##### Study Notes

The concept of peak integration is that the area of a given peak in a 1H NMR spectrum is proportional to the number of (equivalent) protons giving rise to the peak. Thus, a peak which is caused by a single, unique proton has an area which measures one third of the area of a peak resulting from a methyl (CH_{3}) group in the same spectrum.

In practice, we do not have to measure these areas ourselves: it is all done electronically by the spectrometer, and an integration curve is superimposed on the rest of the spectrum. The integration curve appears as a series of steps, with the height of each step being proportional to the area of the corresponding absorption peak, and consequently, to the number of protons responsible for the absorption.

As it can be difficult to decide precisely where to start and stop when measuring integrations, you should not expect your ratios to be exact whole numbers.

## Signal integration

The computer in an NMR instrument can be instructed to automatically integrate the area under a signal or group of signals.
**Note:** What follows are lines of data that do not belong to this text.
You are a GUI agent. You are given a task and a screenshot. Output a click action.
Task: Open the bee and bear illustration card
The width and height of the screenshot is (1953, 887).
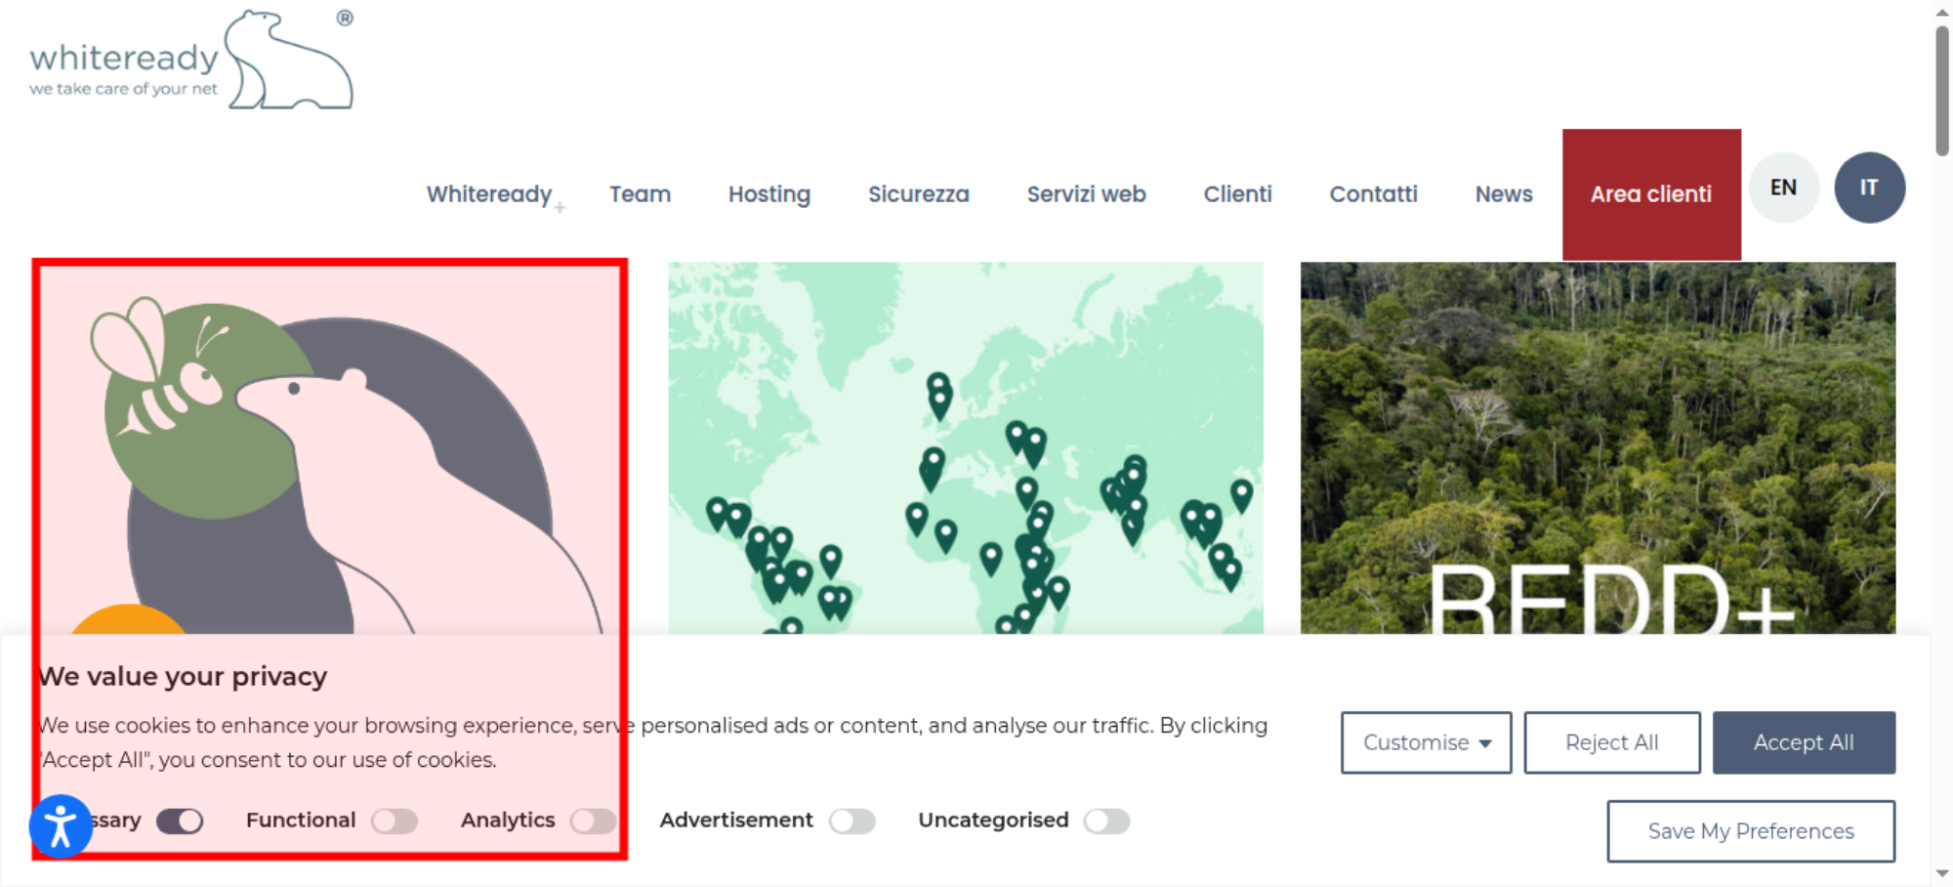click(330, 449)
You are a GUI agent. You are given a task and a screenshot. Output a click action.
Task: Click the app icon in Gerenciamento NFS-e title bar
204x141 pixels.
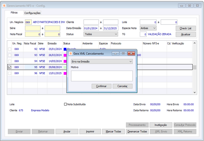pos(4,6)
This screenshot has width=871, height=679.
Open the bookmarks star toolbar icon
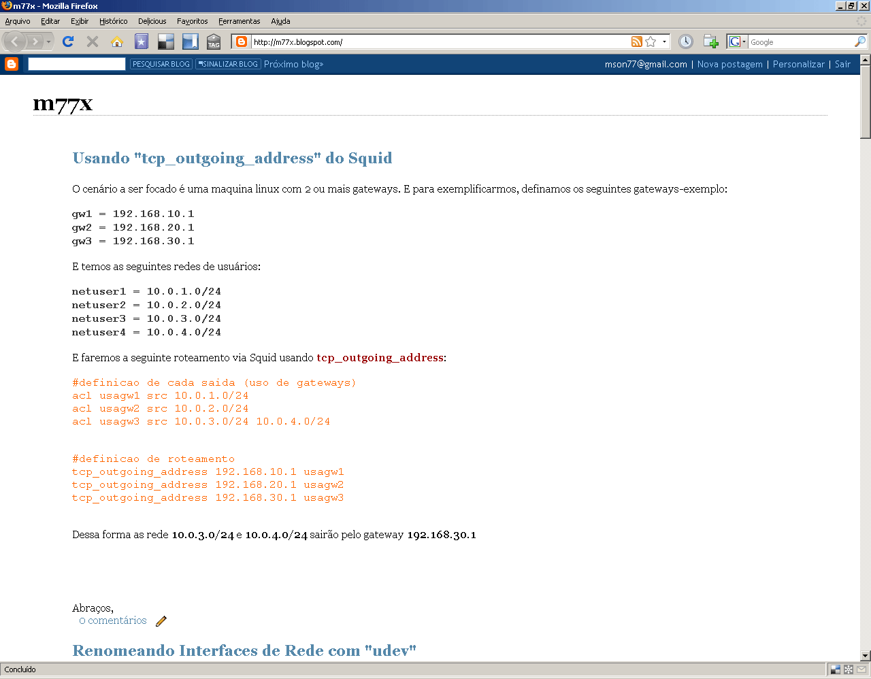142,42
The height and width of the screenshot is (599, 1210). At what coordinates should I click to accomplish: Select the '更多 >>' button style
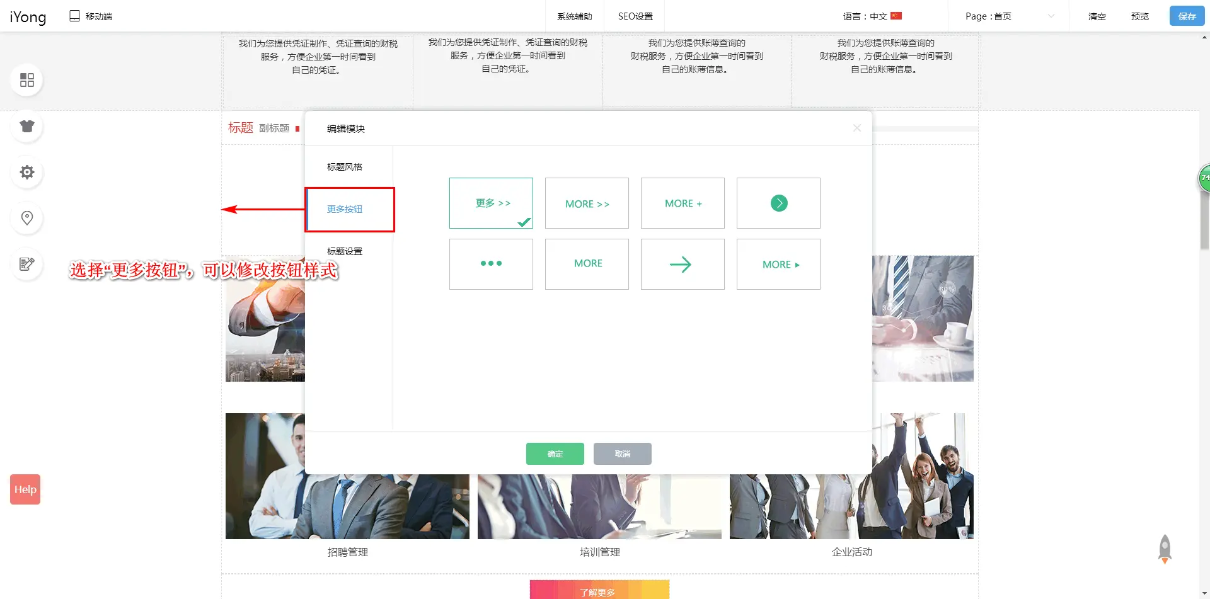(x=491, y=203)

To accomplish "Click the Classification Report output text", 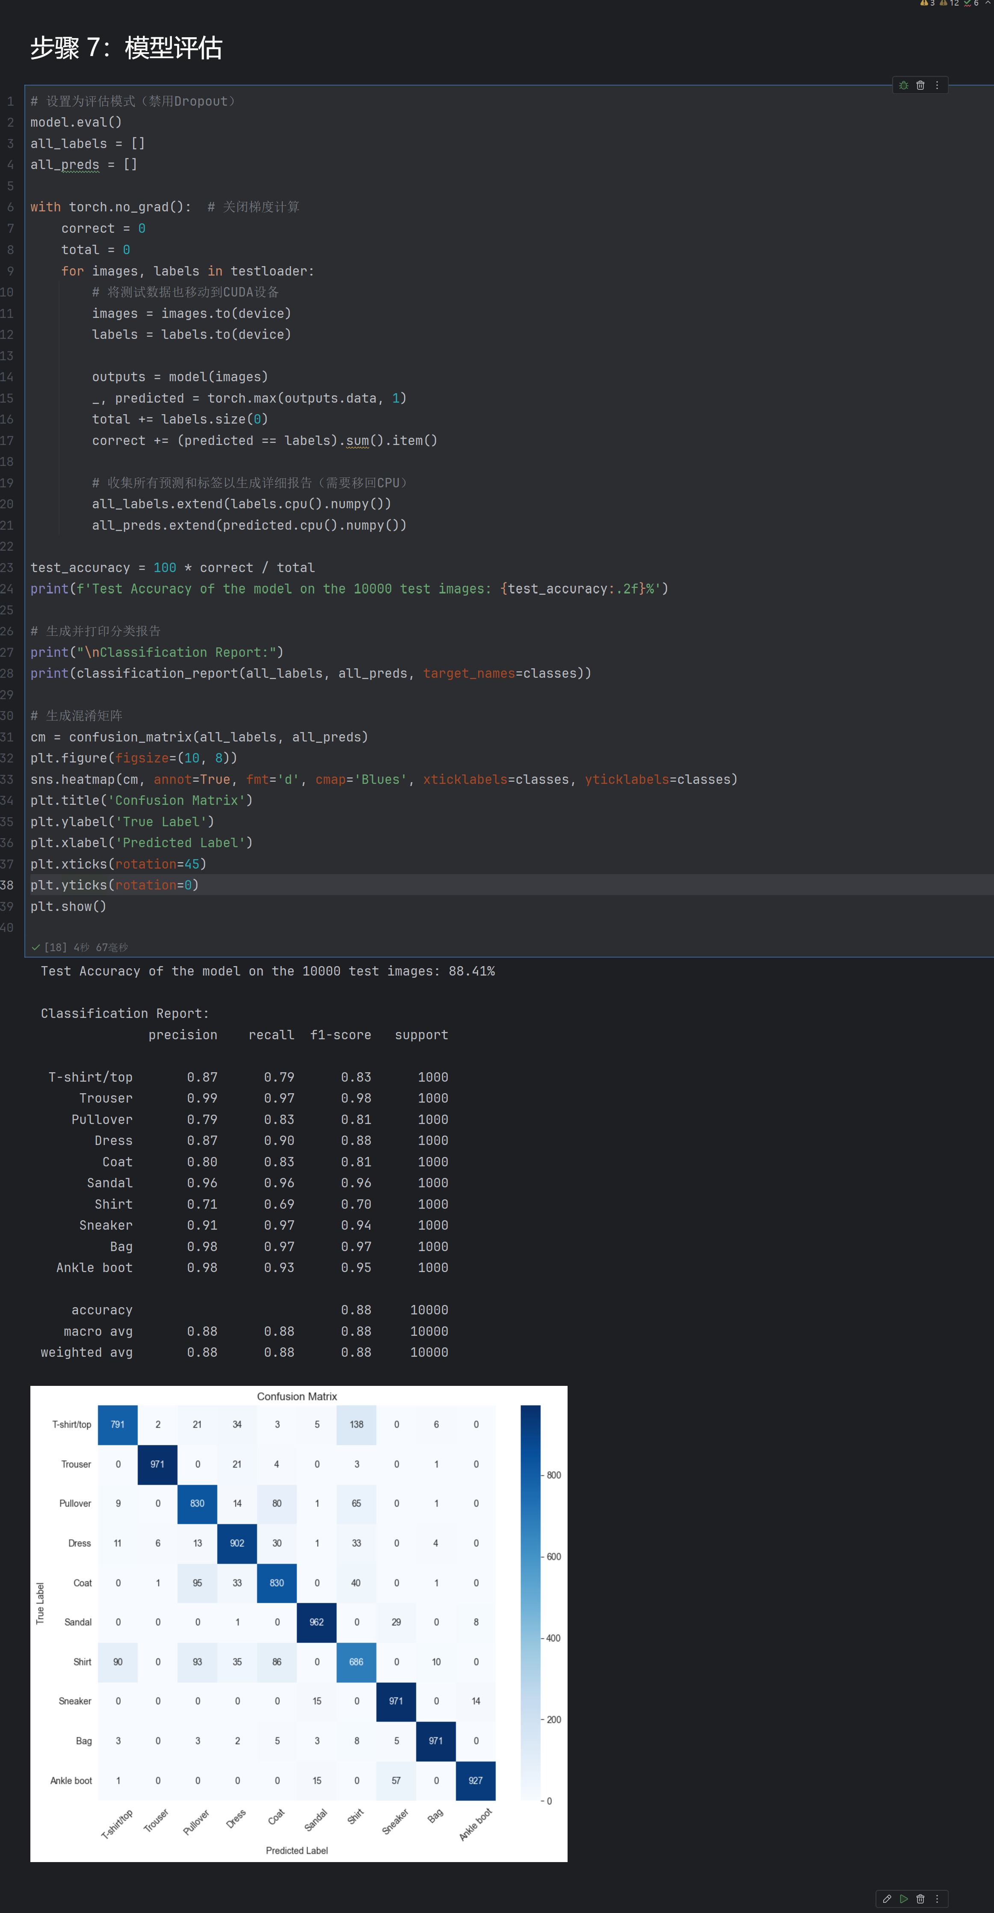I will [124, 1013].
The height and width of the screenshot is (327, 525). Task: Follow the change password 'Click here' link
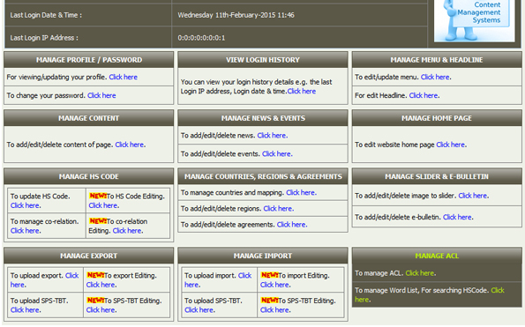(101, 95)
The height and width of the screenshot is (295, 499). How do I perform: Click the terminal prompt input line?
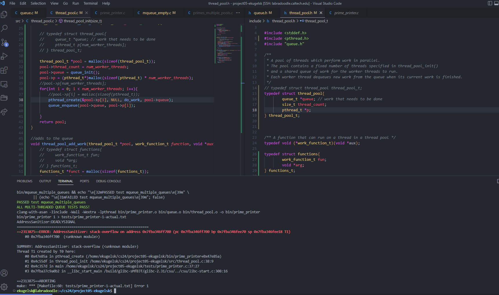coord(115,291)
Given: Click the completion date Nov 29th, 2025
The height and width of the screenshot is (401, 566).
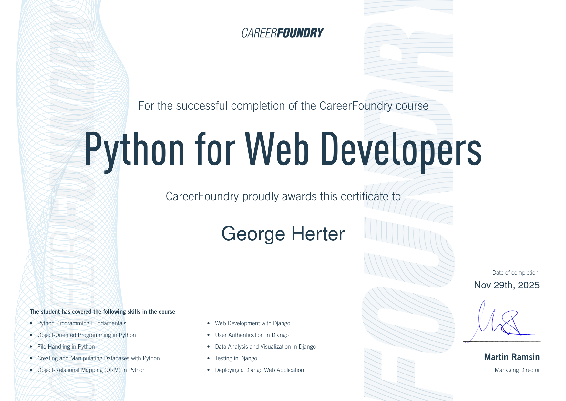Looking at the screenshot, I should (x=506, y=285).
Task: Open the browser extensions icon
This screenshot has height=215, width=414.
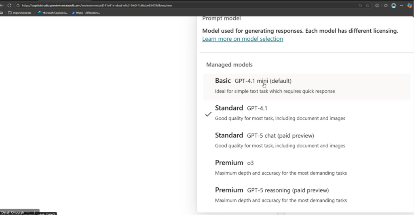Action: [377, 5]
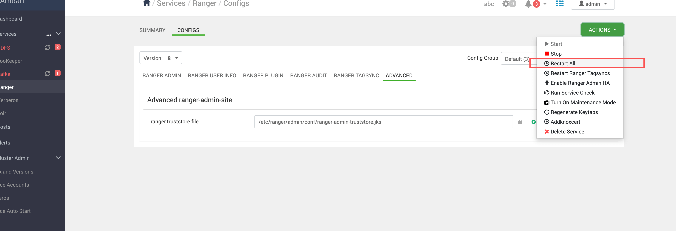The image size is (676, 231).
Task: Click Kafka restart-required refresh icon
Action: tap(47, 74)
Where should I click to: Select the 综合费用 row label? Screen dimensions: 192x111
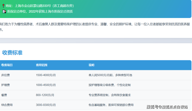(7, 105)
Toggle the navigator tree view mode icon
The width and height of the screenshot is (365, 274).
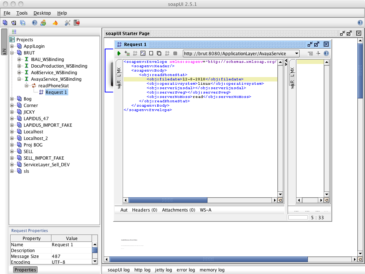(14, 32)
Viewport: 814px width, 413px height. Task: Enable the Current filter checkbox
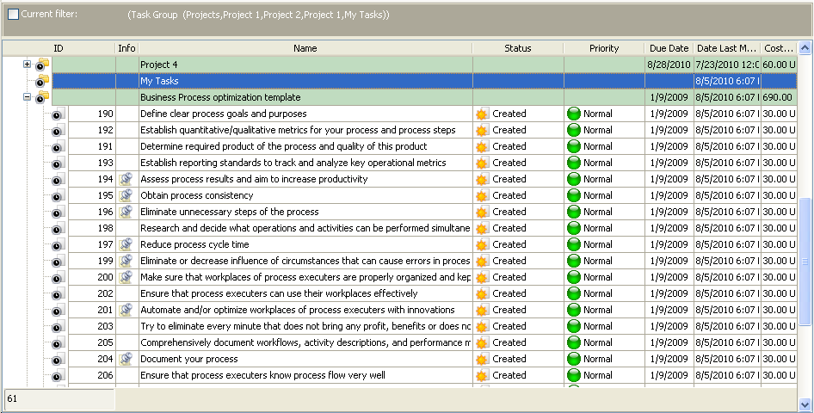click(x=13, y=15)
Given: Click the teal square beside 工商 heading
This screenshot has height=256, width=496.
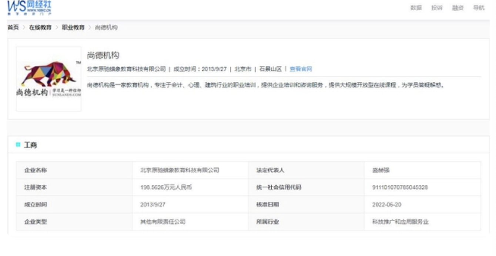Looking at the screenshot, I should [18, 145].
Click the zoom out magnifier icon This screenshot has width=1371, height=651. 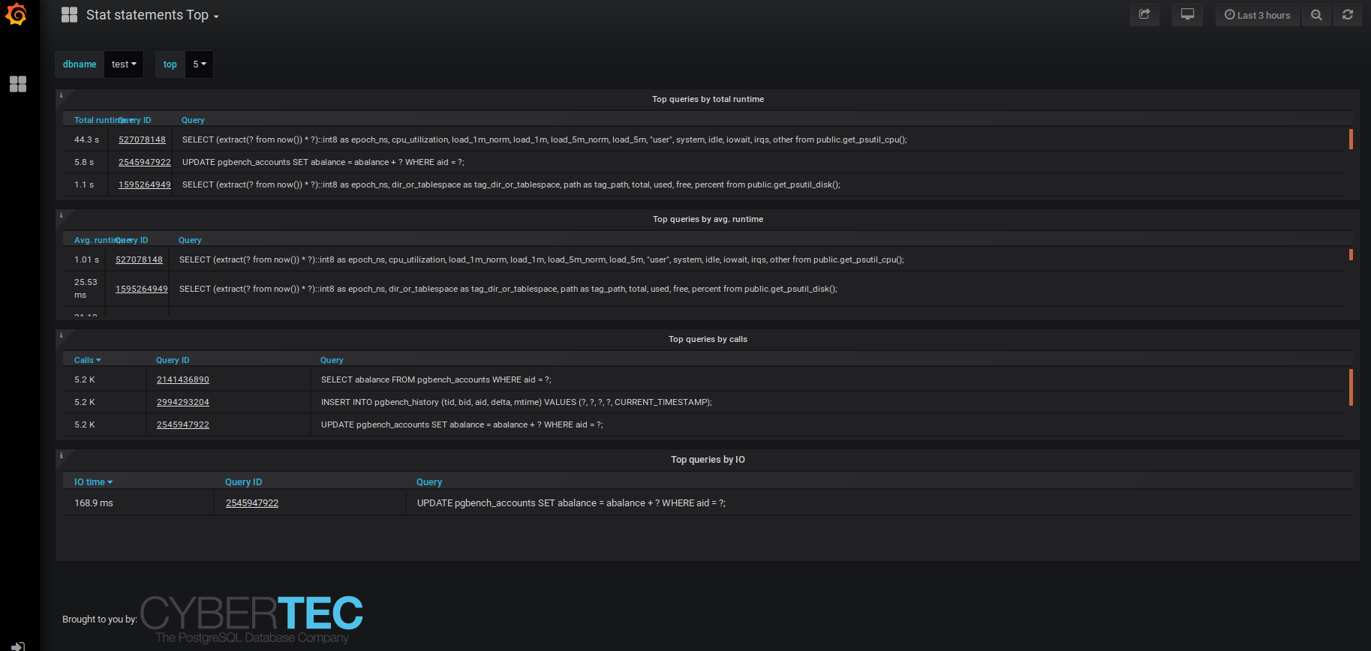pos(1316,15)
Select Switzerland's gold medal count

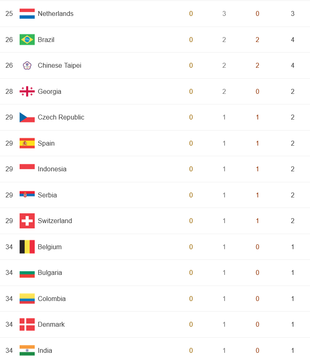coord(191,221)
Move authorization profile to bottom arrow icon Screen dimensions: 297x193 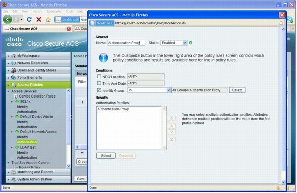[x=171, y=140]
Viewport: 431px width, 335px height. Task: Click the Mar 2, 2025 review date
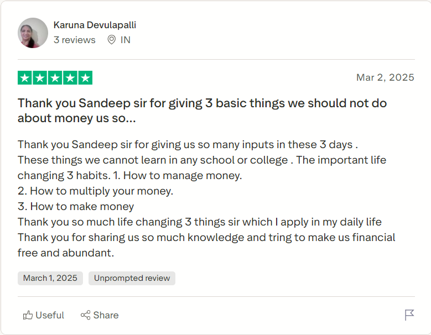[385, 77]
This is very useful, because *in *^{1}H-NMR spectroscopy the area under a signal is proportional to the number of hydrogens to which the peak corresponds. The two signals in the methyl acetate spectrum, for example, integrate to approximately the same area, because they both correspond to a set of three equivalent protons.

Take a look next at the spectrum of *para*-xylene (IUPAC name 1,4-dimethylbenzene):

This molecule has two sets of protons: the six methyl (H_{a}) protons and the four aromatic (H_{b}) protons. When we instruct the instrument to integrate the areas under the two signals, we find that the area under the peak at 2.6 ppm is 1.5 times greater than the area under the peak at 7.4 ppm. This (along with the actual chemical shift values, which we'll discuss soon) tells us which set of protons corresponds to which NMR signal.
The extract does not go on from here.